Inara melihat beberapa murid yang sedang berkumpul di dekat bunga mawar, entah apa yang mereka lakukan hingga beberapa dari mereka terkikik.

Inara tersenyum miris meratapi dirinya sendiri. Di sekolah yang besar ini, dengan ribuan murid di dalamnya Inara hanya memiliki beberapa teman yang amat setia yaitu Zoya, Tiar, Nathan, dan Kana.

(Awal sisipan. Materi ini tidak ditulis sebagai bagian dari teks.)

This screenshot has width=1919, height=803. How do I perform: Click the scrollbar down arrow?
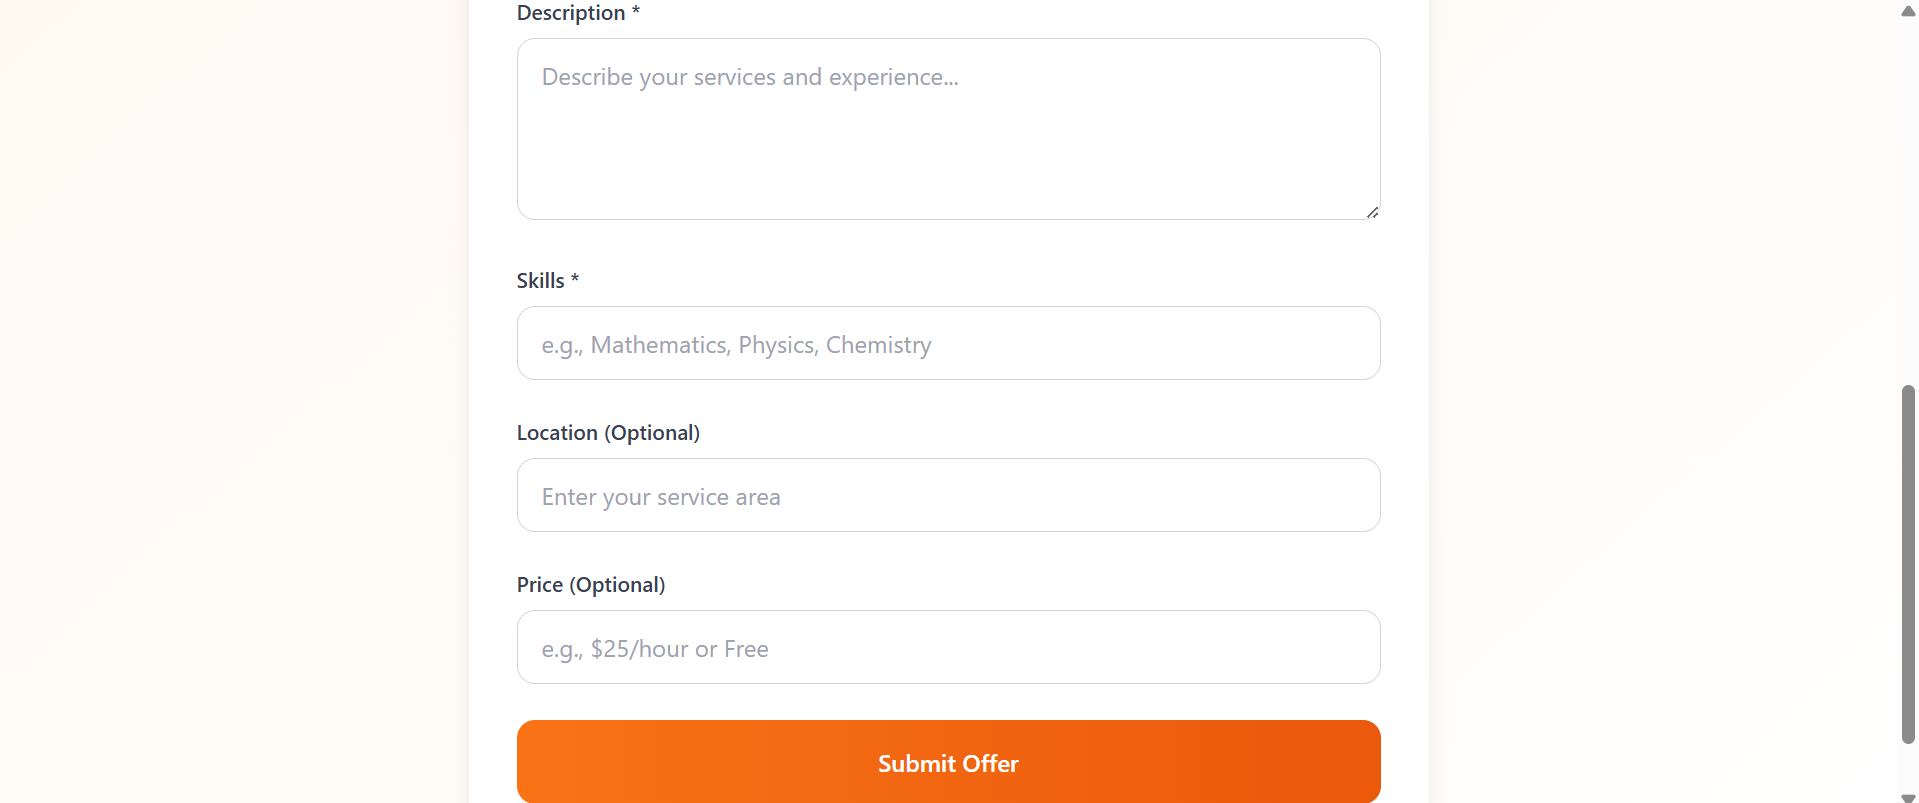coord(1908,796)
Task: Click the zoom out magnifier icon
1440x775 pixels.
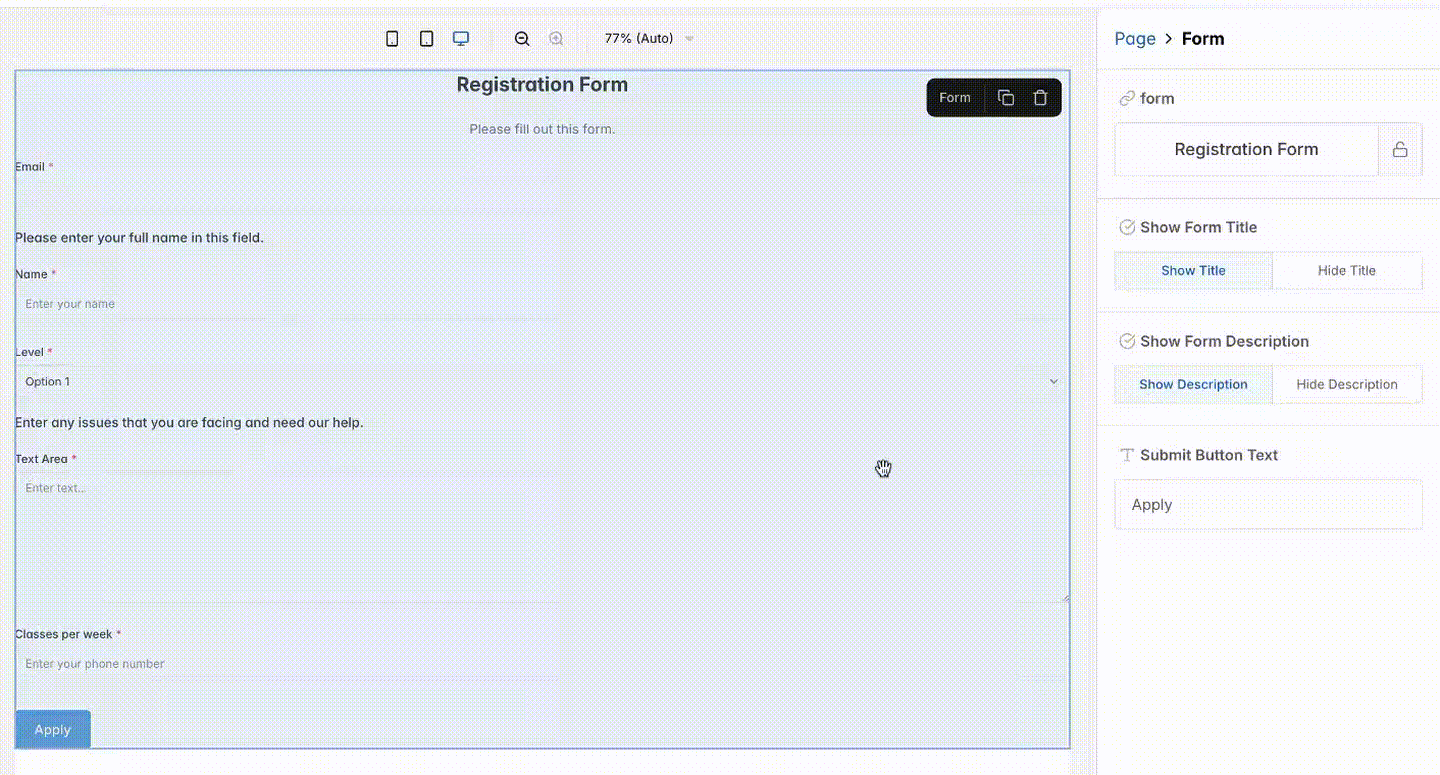Action: pyautogui.click(x=522, y=38)
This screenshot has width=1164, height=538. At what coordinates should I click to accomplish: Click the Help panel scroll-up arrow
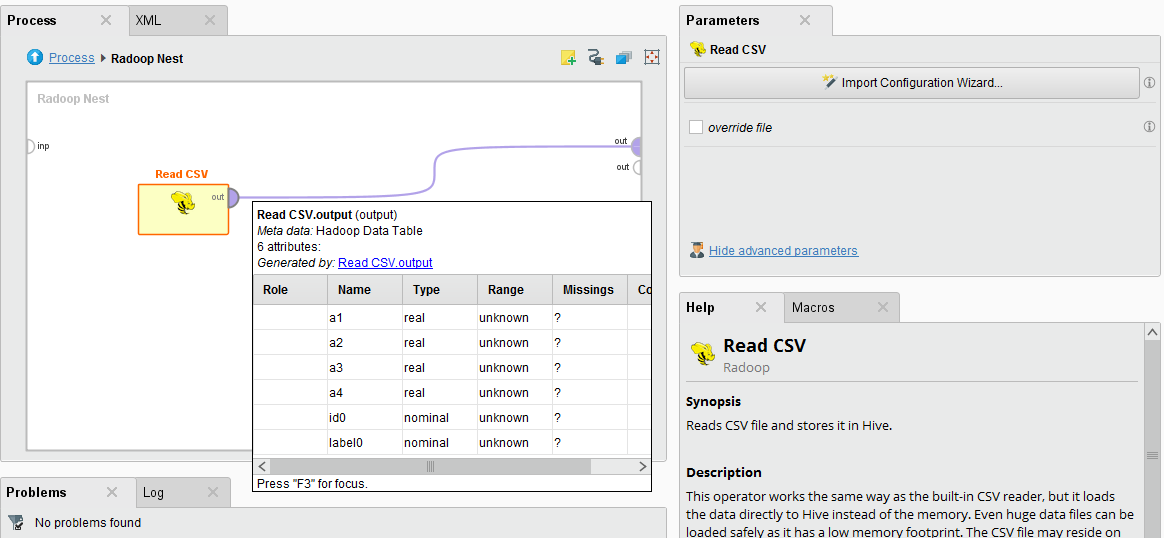coord(1153,332)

Kedua mata tajam Inara tertutup, menikmati terpaan angin yang membuat beberapa anak rambutnya bergerak ke sana-sini. Hembusan napas lega keluar begitu saja di hidung mancung Inara, senyum manis itu terbit indah namun, tak berlangsung lama hingga seseorang yang dengan sangat lancang menyiramkan air dingin ke rok seragamnya.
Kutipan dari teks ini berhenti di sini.